▶ [Your assignment] The required output is the run of lines from the one holding "Image resolution: width=1655" through the final line of the listing, restated word for word, with no pictures.

Dataset content section start

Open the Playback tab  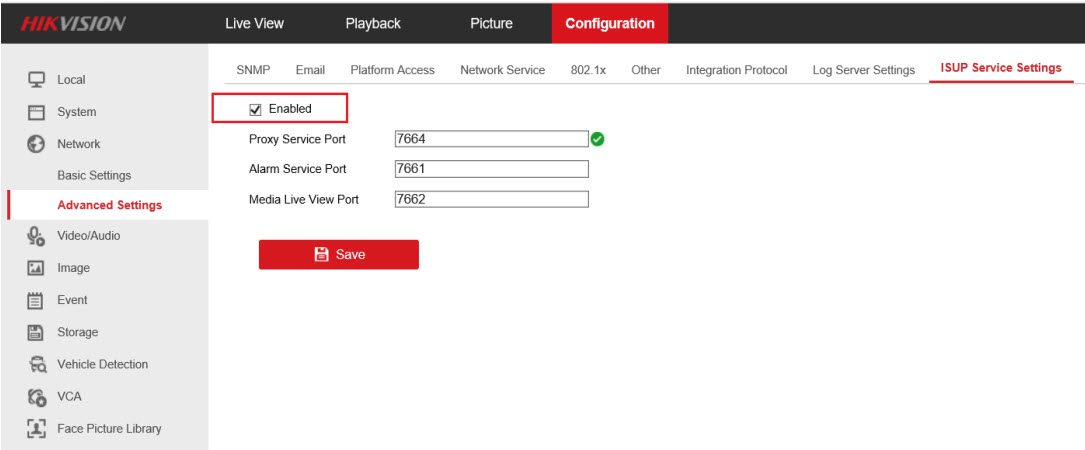pos(373,23)
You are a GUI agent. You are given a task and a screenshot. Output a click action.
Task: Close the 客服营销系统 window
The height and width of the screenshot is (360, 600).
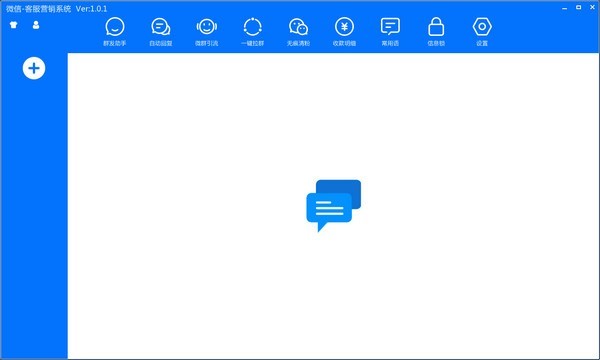point(592,7)
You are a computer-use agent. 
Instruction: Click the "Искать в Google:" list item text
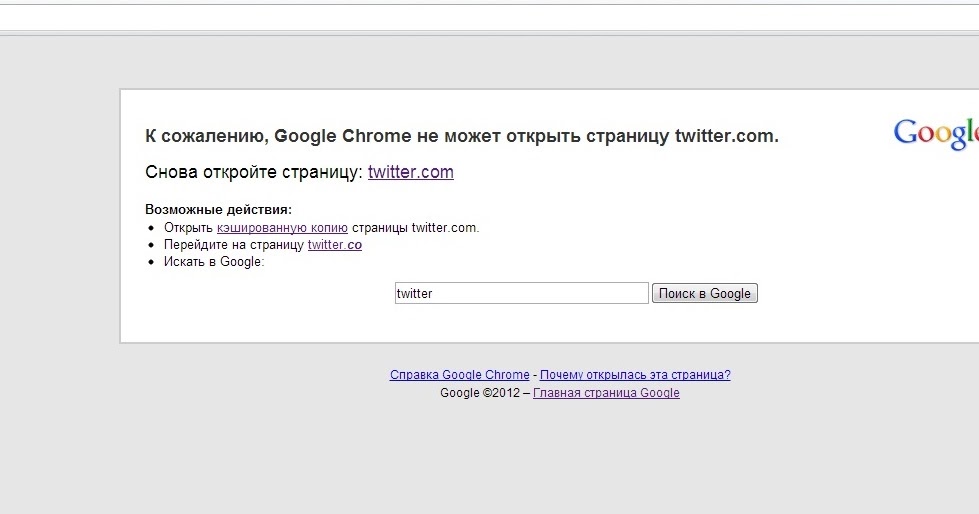[x=214, y=262]
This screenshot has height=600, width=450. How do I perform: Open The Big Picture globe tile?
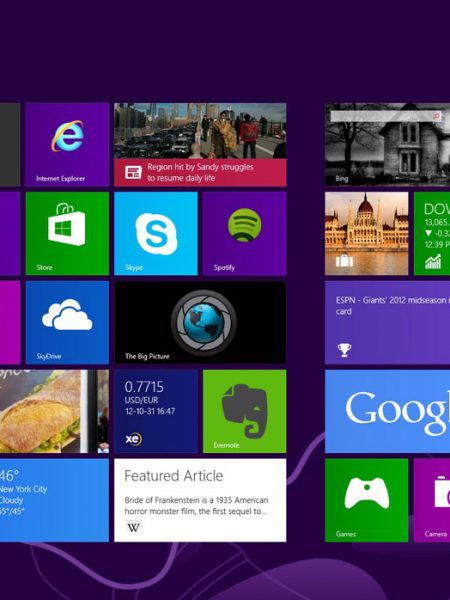(200, 322)
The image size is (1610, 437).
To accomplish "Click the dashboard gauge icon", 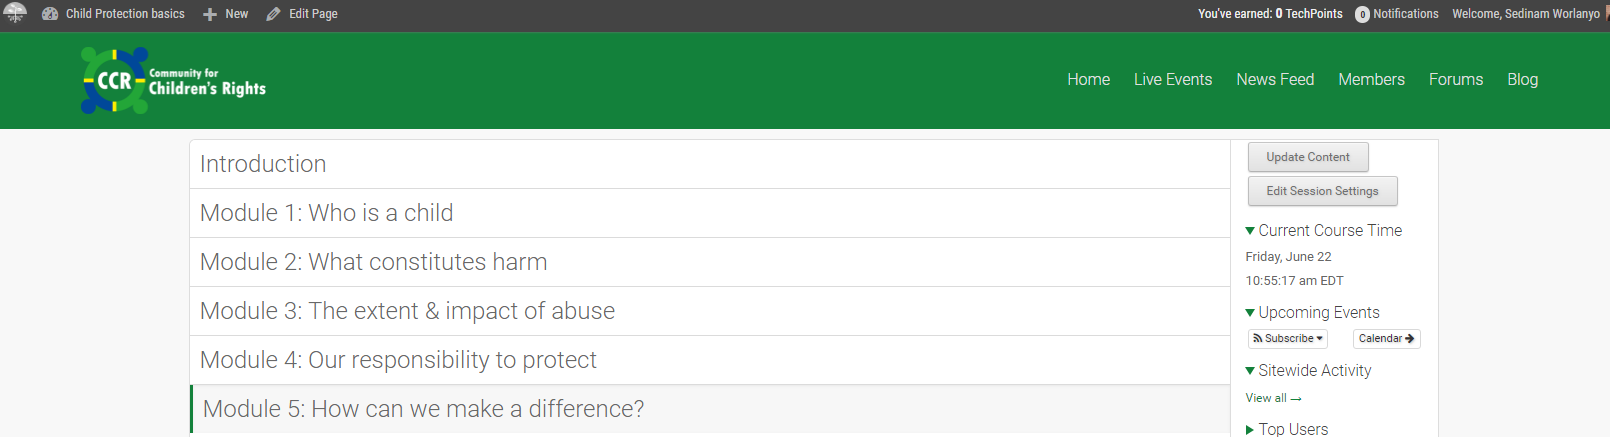I will point(50,14).
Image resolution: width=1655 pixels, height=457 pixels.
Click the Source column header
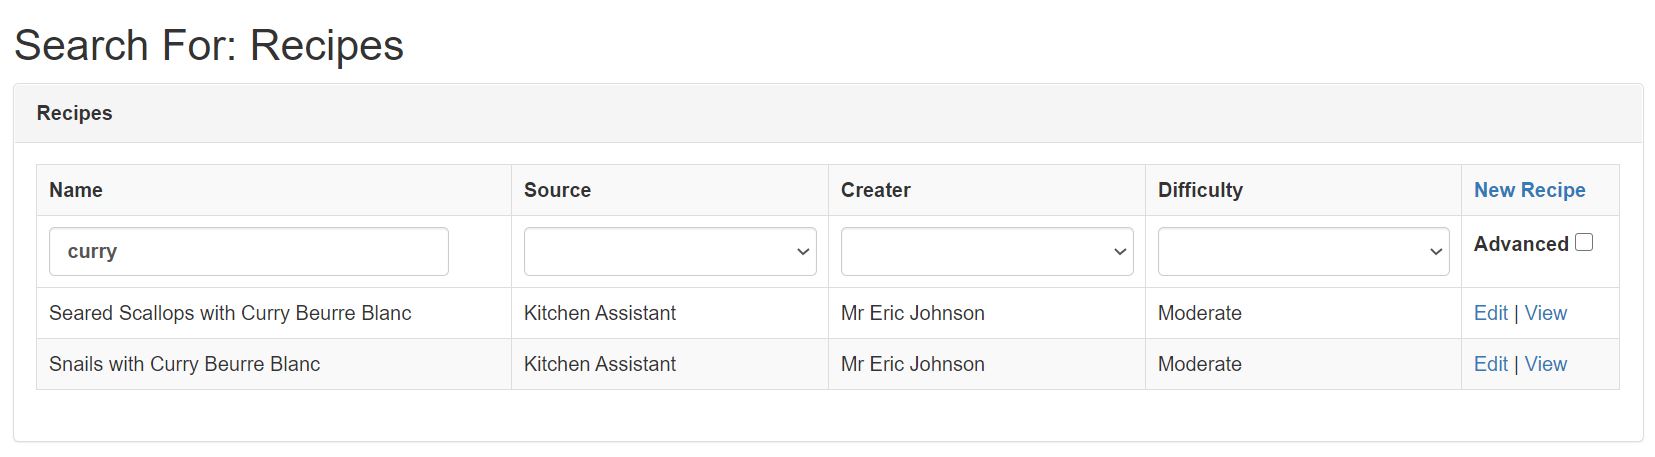click(x=557, y=190)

Dataset content section end

▶ [Exercise answer]
Image resolution: width=1655 pixels, height=457 pixels.
Click the Source column header
click(x=557, y=190)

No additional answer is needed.